Listen to the new episode of the Diggintravel Podcast to learn about Andres and his data science team work at LATAM, or read on for key highlights from our talk:
And don’t forget to subscribe to the Diggintravel Podcast in your preferred podcast app to stay on top of the latest airline digital optimization, data science and CRO trends!
Andres is relatively new to the airline industry, but has vast experience in business intelligence and data science.
I’m currently the CDO of LATAM. I joined about six months ago. Prior to that, I acted as a VP of Data and Analytics at Sodimac. Sodimac is probably the biggest home improvement retailer in Latin America with between $6 to $7 billion in sales, 260 stores, presence in seven markets in Latin America, you get the idea.
But it was his experience while working at Uber that sparked his passion for data science and experimentation.

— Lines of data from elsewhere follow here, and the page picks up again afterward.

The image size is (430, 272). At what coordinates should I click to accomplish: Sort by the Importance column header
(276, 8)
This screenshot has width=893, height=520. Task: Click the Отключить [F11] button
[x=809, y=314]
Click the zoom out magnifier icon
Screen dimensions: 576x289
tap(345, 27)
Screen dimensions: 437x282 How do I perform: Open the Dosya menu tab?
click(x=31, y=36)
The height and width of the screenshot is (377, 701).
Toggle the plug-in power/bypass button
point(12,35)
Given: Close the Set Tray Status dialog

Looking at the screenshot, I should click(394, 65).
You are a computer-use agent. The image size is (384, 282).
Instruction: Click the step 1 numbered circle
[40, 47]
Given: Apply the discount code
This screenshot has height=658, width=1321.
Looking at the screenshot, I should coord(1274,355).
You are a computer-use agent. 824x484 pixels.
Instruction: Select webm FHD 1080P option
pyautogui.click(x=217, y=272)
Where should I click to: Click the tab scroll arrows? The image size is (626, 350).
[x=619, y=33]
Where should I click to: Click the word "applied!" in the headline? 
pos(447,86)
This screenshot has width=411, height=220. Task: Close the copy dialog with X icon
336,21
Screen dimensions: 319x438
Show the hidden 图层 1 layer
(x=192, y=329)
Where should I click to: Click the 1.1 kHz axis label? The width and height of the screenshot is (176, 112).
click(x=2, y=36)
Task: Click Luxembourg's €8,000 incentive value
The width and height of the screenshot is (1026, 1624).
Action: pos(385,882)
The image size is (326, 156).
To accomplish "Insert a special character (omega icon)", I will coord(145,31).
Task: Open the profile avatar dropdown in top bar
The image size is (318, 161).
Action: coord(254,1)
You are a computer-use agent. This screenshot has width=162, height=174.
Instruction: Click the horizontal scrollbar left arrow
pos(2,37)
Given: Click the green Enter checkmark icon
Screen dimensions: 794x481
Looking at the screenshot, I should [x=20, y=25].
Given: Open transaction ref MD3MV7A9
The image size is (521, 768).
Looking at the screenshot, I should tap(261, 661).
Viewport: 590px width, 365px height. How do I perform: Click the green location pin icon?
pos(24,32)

Before that I was working at Uber HQ in San Francisco. I went through different areas and I ended up in the pricing team, which is a very scientific team, and I loved it. It was a very watershed moment for me, as they call it.
As mentioned in the intro, I’ve talked previously about the concepts of running business experiments with Stefan Thomke, but have never seen it done at a bigger scale in the airline world. This is why I was curious about how Andres came up with the idea to do this at LATAM.
First of all, it’s not my idea. Econometrics actually plays very well with data science in these physical digital environments. I came across this when I joined Uber. Most companies in most industries are physical companies, so customer journeys and experiences are physical mostly.
This is very similar to the airline world, where we have a fusion of the digital and physical customer journey.
Yes, like airlines, Uber, supermarkets, convenience stores, home improvement stores. What’s bound to happen is that these digital transformation journeys eventually will run into the bottleneck that experiences are physical, and those pose a lot of challenges. And if you look into big tech, this actually happened already. Big tech, even if it’s natively digital in the cases of Uber and companies like Uber that have physical services, did go through this transformational process, where they needed to understand how to roll out better products quickly. And this is mostly driven by experimentation.
I write a lot about airline digital optimization and experimentation here at Diggintravel. But this is experimentation on another level.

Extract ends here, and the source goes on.